Во-первых, выяснилось, что того, кто на неё напал, Анжела не видела. Она гуляла по опушке — что-то ближе к вечеру, а точнее она не помнит, — и тут на неё напали сзади. Чья-то рука зажала ей рот, к горлу приставили нож, который она не видела и описать не могла. Её потащили, завязали глаза, в рот воткнули кляп. Она не сопротивлялась. Сильный — вот единственное, что она могла сказать о нападавшем. Очень сильный. Она не видела его рук, на мгновение ей показалось, что мелькнул зеленоватый кожаный рукав, но она не была в этом уверена. Нет, она никакими силами не могла бы опознать мужчину, притащившего её в лагерь Джимми. Так она утверждает. Тогда откуда ей известно, что это был мужчина? Если это женщина, то невероятно сильная. И женщина не могла бы сделать то, что случилось потом.

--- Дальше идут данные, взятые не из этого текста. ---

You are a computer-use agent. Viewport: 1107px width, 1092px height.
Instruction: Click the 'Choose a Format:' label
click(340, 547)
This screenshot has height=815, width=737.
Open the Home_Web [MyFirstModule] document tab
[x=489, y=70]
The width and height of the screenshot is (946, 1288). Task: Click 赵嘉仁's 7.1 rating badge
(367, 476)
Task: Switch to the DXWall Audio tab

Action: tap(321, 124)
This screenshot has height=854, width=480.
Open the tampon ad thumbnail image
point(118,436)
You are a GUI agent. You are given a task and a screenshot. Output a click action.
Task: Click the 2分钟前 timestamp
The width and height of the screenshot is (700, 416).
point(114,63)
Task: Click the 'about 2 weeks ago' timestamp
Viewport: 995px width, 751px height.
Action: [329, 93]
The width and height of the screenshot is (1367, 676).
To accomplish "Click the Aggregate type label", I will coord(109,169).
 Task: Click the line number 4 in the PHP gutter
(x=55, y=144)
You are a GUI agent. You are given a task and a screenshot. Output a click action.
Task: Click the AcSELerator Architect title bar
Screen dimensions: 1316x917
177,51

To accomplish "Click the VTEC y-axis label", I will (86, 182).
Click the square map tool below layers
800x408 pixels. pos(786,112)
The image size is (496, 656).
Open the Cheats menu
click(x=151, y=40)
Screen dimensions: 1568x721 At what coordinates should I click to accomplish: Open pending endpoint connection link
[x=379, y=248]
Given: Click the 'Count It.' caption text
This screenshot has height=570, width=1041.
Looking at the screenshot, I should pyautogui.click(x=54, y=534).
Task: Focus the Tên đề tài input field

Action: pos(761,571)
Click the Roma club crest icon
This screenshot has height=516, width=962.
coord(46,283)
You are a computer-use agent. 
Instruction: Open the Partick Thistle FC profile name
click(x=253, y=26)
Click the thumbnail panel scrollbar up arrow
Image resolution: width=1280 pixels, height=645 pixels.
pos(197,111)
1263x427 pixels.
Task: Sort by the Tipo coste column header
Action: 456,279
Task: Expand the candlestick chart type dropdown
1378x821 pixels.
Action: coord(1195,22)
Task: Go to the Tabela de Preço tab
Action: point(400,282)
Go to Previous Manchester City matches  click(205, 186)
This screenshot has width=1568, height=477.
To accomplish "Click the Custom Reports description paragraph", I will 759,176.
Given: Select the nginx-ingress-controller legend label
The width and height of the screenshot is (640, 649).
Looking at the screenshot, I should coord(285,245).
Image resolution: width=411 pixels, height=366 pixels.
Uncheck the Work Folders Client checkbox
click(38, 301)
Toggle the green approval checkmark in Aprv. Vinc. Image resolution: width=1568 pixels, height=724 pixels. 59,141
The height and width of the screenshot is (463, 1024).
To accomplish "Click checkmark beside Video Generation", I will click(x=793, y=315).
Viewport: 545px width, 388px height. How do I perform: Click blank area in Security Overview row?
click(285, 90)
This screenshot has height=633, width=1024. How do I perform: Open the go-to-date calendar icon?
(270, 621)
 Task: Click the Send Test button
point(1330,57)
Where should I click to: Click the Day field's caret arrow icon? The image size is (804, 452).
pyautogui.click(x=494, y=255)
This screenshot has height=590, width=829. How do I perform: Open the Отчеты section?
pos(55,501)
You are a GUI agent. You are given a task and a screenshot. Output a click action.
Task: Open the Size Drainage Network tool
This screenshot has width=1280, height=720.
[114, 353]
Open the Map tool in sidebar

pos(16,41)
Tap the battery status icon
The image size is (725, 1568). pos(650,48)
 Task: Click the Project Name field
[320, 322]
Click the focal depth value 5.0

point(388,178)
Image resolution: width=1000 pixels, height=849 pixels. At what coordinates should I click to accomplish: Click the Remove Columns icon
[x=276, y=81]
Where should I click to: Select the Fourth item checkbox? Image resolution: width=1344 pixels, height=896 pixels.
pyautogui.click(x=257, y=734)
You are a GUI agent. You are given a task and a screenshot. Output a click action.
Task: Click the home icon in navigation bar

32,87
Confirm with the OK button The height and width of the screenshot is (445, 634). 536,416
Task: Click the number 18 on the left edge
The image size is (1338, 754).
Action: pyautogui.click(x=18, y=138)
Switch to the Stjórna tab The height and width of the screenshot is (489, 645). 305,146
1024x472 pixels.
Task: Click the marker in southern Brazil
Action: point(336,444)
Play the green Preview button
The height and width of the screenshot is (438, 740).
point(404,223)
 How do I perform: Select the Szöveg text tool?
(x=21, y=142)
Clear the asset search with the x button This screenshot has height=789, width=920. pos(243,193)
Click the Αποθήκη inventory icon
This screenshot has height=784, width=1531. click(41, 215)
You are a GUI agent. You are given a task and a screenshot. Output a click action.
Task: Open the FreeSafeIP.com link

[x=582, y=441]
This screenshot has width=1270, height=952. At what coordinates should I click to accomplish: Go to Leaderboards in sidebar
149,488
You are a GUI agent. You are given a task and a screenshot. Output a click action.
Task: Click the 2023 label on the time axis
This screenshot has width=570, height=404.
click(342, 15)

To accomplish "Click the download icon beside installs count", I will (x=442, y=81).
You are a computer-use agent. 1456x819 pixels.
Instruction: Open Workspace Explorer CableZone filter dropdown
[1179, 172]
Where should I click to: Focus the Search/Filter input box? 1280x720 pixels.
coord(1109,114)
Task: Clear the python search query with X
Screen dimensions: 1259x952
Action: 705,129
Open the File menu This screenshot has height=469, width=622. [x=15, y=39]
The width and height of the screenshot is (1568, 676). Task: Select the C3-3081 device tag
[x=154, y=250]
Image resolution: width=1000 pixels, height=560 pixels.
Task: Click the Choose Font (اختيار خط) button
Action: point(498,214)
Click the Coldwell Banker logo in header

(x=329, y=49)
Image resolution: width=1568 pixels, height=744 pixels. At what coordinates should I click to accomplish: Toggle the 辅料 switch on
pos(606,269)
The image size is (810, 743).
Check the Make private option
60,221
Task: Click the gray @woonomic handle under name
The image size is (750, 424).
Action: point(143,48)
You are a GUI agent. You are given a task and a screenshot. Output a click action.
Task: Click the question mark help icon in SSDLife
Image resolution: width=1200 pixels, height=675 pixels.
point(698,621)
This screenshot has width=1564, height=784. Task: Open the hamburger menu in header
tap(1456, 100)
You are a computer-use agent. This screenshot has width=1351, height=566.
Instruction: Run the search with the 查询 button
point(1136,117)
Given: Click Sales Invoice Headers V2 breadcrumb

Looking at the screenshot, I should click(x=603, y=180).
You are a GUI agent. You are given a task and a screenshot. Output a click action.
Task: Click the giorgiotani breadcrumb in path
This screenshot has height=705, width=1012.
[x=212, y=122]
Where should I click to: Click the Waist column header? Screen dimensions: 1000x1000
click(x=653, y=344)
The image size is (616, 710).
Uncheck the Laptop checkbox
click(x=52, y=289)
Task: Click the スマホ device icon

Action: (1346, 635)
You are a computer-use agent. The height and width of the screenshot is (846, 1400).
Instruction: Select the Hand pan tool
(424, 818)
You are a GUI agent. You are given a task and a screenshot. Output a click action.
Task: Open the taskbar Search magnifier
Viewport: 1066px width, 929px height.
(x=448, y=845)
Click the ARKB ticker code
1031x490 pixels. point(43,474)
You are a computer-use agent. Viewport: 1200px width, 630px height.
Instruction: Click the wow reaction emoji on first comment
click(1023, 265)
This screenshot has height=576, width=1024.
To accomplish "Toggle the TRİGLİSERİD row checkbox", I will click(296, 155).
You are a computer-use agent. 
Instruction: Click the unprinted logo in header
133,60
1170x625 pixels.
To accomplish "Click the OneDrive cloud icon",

И вот здесь-то крылось то, что послужило вторым предметом дискуссии. Анжела не изнасиловали. Когда Белинда об этом рассказала, за столом раздался искренний вздох облегчения, а Даффи почудилось, будто он слышит слова миссис Колин: «Мистер Джимми — он джентльмен». Анжела рассказала, как её тащили, потом бросили на что-то — не на землю, а как выяснилось потом, на кусок брезента, — где-то очень близко застучал молоток. Она не кричала, не лягалась, не пыталась подняться — понимала, насколько всё это бесполезно, и ещё она думала, что, может быть, её похитителю только того и надо. Через минуту или две она поняла, что её локти туго привязаны к чему-то, что вбито в землю. Ей что-то надели на голову, связали лодыжки — она по-прежнему не сопротивлялась — и стянули до колен колготки. Когда ей задрали юбку, она приготовилась к худшему. Она приготовилась и к самому худшему тоже. Некоторое время ничего не происходило, потом ей послышался какой-то странный шум, вроде бы царапанье. Через несколько минут она почувствовала, что к её правому бедру что-то прижалось — может быть, колено, и вслед за тем что-то закапало на её ягодицы. Это не был дождь. Потом она лежала и ждала, ей было холодно, она боялась задохнуться и всё думала, найдёт ли её кто-нибудь, и что случится, если тот, кто её найдёт, не захочет её спасать.